→ **Your instructions**
Collect every line of the records that contains the string "input", matching case exactly.

→ **Entries provided**
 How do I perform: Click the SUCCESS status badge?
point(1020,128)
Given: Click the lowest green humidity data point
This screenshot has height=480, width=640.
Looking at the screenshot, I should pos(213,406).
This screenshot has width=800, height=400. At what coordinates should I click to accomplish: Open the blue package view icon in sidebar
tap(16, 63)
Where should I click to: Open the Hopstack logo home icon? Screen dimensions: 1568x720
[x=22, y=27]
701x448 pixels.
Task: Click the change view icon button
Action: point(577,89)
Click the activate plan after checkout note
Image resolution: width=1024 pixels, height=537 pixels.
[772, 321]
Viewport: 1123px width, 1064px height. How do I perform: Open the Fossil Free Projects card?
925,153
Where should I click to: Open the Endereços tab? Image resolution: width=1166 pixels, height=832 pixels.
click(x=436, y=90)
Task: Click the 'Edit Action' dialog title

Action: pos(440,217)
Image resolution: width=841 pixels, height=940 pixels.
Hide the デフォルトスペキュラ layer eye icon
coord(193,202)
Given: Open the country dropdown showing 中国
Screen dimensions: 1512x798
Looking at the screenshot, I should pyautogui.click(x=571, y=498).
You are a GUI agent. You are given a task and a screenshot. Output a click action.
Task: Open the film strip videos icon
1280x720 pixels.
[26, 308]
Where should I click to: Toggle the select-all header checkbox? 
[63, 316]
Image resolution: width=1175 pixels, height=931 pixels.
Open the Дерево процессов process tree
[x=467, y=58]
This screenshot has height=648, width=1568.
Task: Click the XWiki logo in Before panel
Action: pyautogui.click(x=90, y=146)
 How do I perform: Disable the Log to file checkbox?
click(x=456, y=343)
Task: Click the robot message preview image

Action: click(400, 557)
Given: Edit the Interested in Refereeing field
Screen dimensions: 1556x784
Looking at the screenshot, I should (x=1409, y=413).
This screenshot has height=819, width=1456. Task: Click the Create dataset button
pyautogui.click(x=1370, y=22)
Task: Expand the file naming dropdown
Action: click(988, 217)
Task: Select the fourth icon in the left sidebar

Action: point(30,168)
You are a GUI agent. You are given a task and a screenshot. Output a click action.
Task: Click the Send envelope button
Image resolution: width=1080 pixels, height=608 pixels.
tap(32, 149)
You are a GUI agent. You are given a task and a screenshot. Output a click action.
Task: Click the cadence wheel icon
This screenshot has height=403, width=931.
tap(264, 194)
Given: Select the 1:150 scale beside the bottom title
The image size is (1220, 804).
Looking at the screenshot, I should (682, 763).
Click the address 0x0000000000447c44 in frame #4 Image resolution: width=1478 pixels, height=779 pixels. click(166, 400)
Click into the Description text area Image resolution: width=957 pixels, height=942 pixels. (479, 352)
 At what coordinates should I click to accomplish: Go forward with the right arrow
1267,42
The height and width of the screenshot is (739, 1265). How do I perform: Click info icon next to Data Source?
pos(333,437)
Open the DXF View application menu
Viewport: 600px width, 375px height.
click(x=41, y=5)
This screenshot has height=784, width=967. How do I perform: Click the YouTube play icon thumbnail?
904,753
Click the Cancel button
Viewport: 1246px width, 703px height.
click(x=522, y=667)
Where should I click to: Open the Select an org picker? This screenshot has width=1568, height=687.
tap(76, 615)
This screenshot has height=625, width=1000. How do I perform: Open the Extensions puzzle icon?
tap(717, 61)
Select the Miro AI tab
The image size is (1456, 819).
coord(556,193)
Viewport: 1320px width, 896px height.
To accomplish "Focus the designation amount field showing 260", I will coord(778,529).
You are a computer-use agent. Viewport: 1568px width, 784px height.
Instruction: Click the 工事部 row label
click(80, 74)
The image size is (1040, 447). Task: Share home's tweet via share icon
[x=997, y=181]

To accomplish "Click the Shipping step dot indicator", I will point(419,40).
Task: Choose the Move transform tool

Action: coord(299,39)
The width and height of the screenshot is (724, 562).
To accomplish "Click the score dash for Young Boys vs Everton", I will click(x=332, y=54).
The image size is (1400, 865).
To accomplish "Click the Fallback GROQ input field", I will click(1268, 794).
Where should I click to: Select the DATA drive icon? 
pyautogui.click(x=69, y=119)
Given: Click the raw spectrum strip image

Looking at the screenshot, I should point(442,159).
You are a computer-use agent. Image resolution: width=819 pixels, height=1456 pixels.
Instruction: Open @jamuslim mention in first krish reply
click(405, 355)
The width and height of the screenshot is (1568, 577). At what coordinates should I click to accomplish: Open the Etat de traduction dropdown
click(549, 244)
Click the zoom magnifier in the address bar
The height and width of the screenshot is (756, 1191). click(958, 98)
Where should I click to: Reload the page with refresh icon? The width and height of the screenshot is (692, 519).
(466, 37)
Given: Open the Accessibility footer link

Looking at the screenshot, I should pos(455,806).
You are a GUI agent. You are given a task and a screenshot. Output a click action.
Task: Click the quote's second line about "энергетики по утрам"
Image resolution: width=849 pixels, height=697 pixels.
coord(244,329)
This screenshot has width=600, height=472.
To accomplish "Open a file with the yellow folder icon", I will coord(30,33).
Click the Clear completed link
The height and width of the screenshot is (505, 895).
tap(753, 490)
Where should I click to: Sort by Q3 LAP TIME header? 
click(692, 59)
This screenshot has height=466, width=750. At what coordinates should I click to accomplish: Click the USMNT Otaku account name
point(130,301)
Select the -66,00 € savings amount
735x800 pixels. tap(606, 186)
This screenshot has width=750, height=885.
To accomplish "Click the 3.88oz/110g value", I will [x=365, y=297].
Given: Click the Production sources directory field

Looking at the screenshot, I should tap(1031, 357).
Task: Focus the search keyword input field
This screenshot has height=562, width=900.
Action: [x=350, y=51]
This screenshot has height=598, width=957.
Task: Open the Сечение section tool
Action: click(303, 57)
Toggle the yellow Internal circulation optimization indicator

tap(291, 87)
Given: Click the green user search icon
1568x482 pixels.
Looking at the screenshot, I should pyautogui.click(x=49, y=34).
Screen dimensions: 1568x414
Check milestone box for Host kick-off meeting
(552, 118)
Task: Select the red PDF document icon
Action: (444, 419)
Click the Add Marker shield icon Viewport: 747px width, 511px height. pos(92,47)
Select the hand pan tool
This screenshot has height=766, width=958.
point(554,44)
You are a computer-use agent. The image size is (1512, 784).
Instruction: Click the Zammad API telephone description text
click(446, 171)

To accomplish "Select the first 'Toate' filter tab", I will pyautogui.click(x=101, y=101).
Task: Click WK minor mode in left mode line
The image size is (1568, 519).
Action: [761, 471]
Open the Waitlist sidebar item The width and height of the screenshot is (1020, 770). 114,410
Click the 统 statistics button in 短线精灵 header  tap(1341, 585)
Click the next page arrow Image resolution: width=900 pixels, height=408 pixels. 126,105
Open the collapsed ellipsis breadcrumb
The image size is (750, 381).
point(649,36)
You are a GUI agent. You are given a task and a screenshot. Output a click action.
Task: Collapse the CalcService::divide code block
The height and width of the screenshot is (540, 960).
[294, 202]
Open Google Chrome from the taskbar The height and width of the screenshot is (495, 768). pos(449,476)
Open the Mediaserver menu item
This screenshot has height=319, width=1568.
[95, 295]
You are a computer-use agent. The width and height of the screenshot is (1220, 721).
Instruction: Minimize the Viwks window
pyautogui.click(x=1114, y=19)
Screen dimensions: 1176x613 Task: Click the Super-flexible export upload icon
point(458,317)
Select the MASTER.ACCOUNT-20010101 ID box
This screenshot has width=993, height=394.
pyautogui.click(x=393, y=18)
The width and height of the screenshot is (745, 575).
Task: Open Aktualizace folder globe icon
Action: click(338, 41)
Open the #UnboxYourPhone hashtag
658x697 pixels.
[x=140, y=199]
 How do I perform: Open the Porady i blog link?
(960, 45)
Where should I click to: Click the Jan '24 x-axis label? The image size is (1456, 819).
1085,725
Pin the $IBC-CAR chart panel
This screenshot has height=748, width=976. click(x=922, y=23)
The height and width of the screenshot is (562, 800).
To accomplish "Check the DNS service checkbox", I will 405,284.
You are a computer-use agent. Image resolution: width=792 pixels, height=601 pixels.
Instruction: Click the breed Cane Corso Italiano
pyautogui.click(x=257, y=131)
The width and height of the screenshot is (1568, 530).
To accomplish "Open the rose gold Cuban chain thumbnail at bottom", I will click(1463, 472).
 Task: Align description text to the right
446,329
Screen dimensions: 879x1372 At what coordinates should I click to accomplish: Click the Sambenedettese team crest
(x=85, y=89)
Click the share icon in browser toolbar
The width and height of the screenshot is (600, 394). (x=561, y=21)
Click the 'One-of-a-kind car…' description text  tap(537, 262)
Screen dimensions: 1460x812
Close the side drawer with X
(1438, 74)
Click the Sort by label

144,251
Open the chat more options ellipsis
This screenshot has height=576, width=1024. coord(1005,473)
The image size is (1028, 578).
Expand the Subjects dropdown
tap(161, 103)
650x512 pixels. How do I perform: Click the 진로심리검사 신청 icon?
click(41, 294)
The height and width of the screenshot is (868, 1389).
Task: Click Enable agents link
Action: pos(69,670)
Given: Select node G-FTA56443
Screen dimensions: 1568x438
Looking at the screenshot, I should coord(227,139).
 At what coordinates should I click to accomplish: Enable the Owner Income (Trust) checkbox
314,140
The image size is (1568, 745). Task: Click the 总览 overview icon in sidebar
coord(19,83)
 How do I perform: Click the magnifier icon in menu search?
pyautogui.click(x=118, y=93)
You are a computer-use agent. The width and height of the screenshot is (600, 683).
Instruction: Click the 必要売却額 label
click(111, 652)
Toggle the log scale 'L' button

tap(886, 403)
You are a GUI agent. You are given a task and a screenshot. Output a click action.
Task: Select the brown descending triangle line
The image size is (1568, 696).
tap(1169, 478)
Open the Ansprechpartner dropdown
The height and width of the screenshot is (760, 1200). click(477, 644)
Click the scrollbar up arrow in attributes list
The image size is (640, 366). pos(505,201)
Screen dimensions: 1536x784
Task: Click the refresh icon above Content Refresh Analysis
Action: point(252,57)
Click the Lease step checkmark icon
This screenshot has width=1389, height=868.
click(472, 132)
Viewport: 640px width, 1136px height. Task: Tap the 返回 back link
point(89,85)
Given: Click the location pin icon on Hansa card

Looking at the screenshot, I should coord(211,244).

→ **Result of this exercise**
To accomplish "Click the Fallback GROQ input field", I will click(1268, 794).
Task: Focus the search keyword input field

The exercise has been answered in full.